Un avantage compétitif de l'Union européenne pouvant précisément être une capacité à gérer une complexité très grande, que les États-Unis paraissent parfois moins bien appréhender.

Il est signalé que dans le cadre du Sommet mondial de la société de l'information, trois dimensions stratégiques de la société de l'information apparaissent : le sécurité, la santé et la gouvernance.

Dans ces trois domaines, les conséquences d'iPV6 sont appelées à être particulièrement importantes.


Développement des usages des TIC dans les entreprises : nécessité d'une approche sectorielle

La croissance en matière de T.I. est tirée à un tiers par la technologie elle-même, mais aux deux tiers par les usages.

Dans ce contexte, il faut surtout s'intéresser principalement aux entreprises utilisatrices de T.I.C.

Or les entreprises utilisatrices ont, désormais, une réelle stratégie envers les T.I., à partir desquelles elles modifient leurs business models.

Par exemple, il s'agit de la mise en place de mécanismes de compétitivité par les délais, de transversalité ou encore de rentabilité du capital investi (modifié par la vitesse de circulation du capital).

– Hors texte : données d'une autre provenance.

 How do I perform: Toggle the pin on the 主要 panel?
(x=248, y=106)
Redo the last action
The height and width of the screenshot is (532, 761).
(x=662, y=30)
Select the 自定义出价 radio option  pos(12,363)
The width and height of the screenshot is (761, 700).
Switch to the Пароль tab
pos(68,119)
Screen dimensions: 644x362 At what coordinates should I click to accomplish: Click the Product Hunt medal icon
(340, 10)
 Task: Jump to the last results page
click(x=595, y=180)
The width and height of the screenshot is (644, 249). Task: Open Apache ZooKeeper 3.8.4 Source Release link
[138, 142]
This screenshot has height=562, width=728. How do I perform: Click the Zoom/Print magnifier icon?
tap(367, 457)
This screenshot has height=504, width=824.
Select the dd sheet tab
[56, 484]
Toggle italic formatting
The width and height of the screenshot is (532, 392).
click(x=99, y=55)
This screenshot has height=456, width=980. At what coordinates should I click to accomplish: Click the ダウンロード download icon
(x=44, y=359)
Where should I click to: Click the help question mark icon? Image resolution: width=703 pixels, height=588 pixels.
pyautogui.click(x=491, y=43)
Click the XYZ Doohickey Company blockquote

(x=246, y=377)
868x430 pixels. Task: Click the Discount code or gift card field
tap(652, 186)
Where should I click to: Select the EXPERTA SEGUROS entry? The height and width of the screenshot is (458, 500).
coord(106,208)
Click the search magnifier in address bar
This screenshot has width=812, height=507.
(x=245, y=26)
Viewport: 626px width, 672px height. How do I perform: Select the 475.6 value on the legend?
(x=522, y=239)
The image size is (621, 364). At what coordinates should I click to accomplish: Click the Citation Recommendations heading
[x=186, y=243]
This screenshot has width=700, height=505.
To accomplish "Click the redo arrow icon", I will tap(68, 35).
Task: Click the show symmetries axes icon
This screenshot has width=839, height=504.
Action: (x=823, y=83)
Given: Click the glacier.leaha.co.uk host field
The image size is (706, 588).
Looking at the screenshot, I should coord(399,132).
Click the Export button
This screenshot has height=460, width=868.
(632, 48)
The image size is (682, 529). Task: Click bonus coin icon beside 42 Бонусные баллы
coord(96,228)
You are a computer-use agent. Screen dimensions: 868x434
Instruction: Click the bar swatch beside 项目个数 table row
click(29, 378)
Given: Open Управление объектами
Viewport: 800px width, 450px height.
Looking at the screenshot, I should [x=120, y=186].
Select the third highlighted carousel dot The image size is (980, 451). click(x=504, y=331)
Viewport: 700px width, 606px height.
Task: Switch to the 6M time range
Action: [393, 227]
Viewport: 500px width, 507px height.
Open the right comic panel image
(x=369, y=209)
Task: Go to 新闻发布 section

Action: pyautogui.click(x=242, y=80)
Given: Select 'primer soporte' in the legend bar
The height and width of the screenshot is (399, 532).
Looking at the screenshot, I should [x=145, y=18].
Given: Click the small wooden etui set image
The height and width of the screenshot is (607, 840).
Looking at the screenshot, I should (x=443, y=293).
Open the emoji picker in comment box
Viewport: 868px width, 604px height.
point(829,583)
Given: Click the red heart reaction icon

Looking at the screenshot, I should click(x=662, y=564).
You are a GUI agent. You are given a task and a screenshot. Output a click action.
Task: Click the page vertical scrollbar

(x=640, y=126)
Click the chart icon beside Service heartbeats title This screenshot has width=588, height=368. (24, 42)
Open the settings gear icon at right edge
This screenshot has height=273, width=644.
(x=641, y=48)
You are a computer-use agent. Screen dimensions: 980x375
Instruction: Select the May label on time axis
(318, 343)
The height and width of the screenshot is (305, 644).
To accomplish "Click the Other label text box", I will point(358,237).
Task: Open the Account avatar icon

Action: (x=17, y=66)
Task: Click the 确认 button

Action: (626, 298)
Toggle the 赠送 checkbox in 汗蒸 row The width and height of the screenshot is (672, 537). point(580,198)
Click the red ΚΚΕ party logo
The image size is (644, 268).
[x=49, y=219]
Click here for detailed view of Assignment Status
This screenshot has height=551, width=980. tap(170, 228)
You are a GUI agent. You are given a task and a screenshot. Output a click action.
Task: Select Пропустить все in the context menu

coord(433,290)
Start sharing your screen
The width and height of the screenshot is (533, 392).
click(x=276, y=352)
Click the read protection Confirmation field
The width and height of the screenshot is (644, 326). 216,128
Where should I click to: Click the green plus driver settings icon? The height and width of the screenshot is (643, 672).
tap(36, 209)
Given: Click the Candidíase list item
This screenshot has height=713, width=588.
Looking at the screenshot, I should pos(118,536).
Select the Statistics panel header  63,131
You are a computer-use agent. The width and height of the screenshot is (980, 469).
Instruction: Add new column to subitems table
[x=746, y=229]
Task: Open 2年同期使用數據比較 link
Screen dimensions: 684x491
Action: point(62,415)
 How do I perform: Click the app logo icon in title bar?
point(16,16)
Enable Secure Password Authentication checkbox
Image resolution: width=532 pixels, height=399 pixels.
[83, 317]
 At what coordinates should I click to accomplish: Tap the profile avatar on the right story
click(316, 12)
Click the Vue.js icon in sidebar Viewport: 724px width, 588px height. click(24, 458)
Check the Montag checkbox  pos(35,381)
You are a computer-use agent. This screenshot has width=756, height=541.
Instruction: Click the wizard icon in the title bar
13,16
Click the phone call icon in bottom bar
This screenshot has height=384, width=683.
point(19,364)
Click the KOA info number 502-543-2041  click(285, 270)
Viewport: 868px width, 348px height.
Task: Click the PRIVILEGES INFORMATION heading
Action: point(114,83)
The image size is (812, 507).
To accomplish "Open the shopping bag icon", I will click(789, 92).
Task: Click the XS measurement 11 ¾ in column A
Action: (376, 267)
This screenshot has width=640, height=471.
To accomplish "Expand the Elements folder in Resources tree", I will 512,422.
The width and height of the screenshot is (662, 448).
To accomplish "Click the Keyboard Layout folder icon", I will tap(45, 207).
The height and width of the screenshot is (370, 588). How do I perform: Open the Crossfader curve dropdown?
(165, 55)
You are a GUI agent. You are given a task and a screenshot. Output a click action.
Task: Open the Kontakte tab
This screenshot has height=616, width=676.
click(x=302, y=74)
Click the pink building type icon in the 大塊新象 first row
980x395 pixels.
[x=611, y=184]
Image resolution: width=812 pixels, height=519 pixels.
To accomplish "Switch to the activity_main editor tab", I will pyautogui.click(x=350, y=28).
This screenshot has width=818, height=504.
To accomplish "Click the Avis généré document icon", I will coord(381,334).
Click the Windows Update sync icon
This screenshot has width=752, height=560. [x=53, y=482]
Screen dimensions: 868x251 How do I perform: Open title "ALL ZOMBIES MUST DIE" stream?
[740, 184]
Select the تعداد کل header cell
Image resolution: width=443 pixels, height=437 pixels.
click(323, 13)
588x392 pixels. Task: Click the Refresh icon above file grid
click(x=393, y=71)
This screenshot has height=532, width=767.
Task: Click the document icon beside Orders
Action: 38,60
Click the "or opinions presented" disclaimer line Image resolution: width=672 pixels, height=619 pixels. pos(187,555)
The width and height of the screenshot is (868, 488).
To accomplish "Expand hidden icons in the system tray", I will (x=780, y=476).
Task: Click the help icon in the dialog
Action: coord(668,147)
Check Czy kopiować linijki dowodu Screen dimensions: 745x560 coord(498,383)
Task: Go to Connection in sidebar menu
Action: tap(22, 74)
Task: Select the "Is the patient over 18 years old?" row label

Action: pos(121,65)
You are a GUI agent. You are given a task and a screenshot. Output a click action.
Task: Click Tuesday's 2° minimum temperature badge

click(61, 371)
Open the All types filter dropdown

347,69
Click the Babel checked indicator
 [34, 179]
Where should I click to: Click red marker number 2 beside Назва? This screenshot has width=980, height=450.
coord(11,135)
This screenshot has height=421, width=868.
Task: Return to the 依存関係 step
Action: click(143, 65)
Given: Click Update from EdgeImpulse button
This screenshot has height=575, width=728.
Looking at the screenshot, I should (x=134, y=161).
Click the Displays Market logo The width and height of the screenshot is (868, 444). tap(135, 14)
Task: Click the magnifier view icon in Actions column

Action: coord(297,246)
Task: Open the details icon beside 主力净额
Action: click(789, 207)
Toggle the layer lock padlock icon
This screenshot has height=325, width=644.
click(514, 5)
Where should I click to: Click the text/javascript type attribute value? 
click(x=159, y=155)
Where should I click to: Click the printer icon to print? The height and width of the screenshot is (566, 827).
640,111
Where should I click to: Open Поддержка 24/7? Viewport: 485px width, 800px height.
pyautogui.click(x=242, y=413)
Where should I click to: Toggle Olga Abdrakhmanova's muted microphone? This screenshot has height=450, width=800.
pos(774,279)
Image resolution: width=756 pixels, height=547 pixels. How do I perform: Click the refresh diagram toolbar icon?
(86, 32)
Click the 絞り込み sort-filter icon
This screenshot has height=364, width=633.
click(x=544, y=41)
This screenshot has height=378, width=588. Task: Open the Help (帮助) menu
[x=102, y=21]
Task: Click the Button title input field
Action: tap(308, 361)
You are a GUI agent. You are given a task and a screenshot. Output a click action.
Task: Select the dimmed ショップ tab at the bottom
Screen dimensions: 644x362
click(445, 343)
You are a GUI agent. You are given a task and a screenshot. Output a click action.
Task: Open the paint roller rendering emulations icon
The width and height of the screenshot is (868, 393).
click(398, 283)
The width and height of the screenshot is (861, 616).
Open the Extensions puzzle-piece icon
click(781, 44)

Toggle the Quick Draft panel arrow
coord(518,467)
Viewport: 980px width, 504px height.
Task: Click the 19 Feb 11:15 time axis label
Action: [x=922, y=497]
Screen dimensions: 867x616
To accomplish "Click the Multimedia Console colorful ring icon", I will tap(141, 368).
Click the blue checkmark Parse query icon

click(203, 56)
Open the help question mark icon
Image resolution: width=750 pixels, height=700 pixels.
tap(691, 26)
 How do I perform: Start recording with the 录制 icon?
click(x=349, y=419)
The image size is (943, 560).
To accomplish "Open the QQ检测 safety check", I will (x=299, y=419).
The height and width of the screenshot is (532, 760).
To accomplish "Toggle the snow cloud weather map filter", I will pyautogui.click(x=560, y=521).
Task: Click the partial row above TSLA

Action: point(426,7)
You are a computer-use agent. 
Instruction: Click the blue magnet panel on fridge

Il convient, face à ces mécanismes et pour les appuyer de manière pertinente, de renforcer les processus de filière.

Par exemple l'étude du cas Gencode, à l'origine fabricant de code barres et qui a 28.000 adhérents à son système pourrait être d'enseignement précieux.

Le cercle vertueux annoncé pour l'Union européenne à partir des T.I.C. ne se produit pas.

En particulier, se pose le problème des applications de la recherche.

Il conviendrait de proposer un projet qui puisse avoir l'impact et la valeur symbolique du "Palais de l'Industrie de l'exposition universelle de 1900", comportant une partie d'exposition physique publique sur les T.I.C.

Pour parvenir à cela, il est indispensable que des crédits aujourd'hui affectés à la R&D soient utilisés ; or les disposition actuelles ne sont pas faites pour cela ...

Le rôle primordial de la formation des adultes est également souligné.